Introduction to RAG
Retrieval-Augmented Generation (RAG) combines the generative power of LLMs with the precision of information retrieval. Instead of relying solely on what a model learned during training, RAG pulls in relevant, up-to-date documents at query time and feeds them to the LLM as context — giving you accurate, grounded answers on your own data.
Why RAG?
| Problem with plain LLMs | How RAG fixes it |
| Knowledge cutoff — no data after training | Retrieves current documents at query time |
| Hallucinations — confident but wrong answers | Grounds answers in retrieved source text |
| No access to private / company data | Indexes your own documents in a vector store |
| Context window limits on long documents | Retrieves only the relevant chunks, not everything |
| Expensive fine-tuning to add new knowledge | Just re-index — no model retraining needed |
The RAG pipeline
1. Load
- PDF, Web, CSV, DB
- Document loaders
- Any data source
2. Split
- Chunk into segments
- Preserve context
- Overlap at borders
3. Embed
- Convert text → vector
- Capture semantic meaning
- OpenAI / local models
4. Store
- Save in vector DB
- Chroma, FAISS, Pinecone
- Indexed for fast search
5. Retrieve
- User asks a question
- Embed question
- Similarity search → top-k chunks
6. Generate
- LLM + question + chunks
- Grounded answer
- Can cite sources
Two phases: indexing vs querying
| Phase | When | Steps |
| Indexing | Once (or on data update) | Load → Split → Embed → Store |
| Querying | Every user request | Embed question → Retrieve → Generate |
Minimal end-to-end RAG
pip install langchain langchain-openai langchain-chroma langchain-community
pip install pypdf python-dotenv tiktoken
import os
from dotenv import load_dotenv
load_dotenv() # OPENAI_API_KEY from .env
from langchain_community.document_loaders import PyPDFLoader
from langchain_text_splitters import RecursiveCharacterTextSplitter
from langchain_openai import OpenAIEmbeddings, ChatOpenAI
from langchain_chroma import Chroma
from langchain_core.prompts import ChatPromptTemplate
from langchain_core.output_parsers import StrOutputParser
from langchain_core.runnables import RunnablePassthrough
# ── 1. INDEXING PHASE ──────────────────────────────────────
docs = PyPDFLoader("handbook.pdf").load()

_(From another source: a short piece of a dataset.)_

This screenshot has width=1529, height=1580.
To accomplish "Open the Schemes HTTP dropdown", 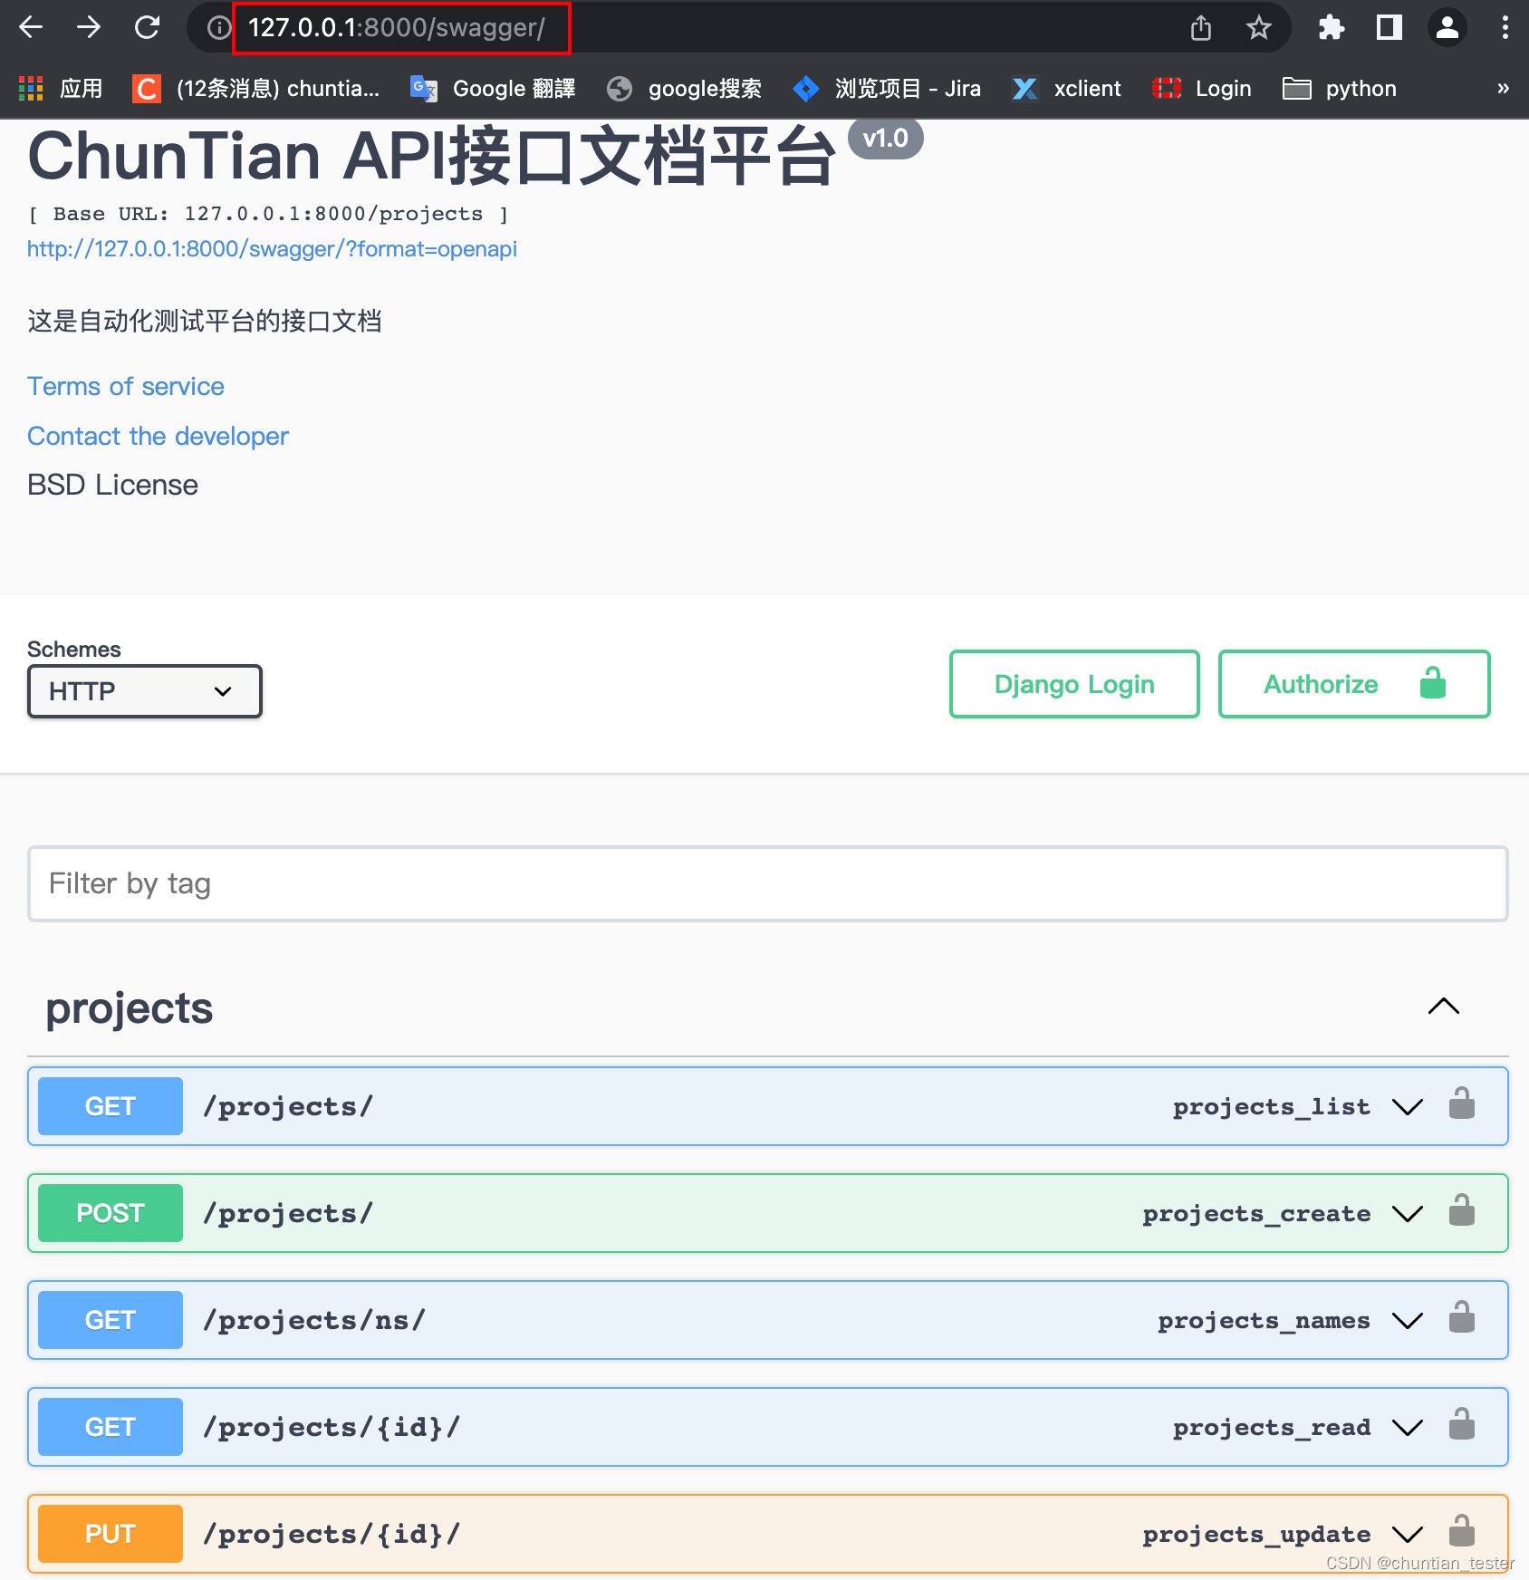I will pos(144,691).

chunks = RecursiveCharacterTextSplitter(chunk_size=1000, chunk_overlap=200).split_documents(docs)
db = Chroma.from_documents(chunks, OpenAIEmbeddings(), persist_directory="./db")
# ── 2. QUERYING PHASE ──────────────────────────────────────
retriever = db.as_retriever(search_kwargs={"k": 4})
llm = ChatOpenAI(model="gpt-4o-mini", temperature=0)
prompt = ChatPromptTemplate.from_messages([
("system", "Answer using ONLY the context below. If unsure, say 'I don't know'.\n\nContext:\n{context}"),
("human", "{question}"),
])
rag_chain = (
{"context": retriever | (lambda docs: "\n\n".join(d.page_content for d in docs)),
"question": RunnablePassthrough()}
| prompt | llm | StrOutputParser()
)
print(rag_chain.invoke("What is the vacation policy?"))
RAG use cases
| Use case | Documents indexed |
| Enterprise Q&A bot | Internal wikis, Confluence, HR policies |
| Customer support | Product docs, FAQs, troubleshooting guides |
| Legal / compliance | Contracts, regulations, case law |
| Code assistant | Codebase, API docs, architecture docs |
| Medical reference | Research papers, clinical guidelines |
| Financial analysis | Earnings reports, SEC filings, market data |
RAG vs fine-tuning
| RAG | Fine-tuning |
| Cost | Low — just indexing | High — GPU compute |
| Update data | Re-index in minutes | Re-train (hours/days) |
| Hallucination control | High — grounded in docs | Low |
| Teach new skills | No | Yes |
| Best for | Knowledge, facts, documents | Style, format, tasks |
Start simple: A basic RAG pipeline — PDF → split → Chroma → retrieve → GPT-4o-mini — often outperforms fine-tuned models on factual Q&A tasks and takes under an hour to build. Only reach for advanced techniques (re-ranking, HyDE, CRAG) after measuring where your baseline falls short.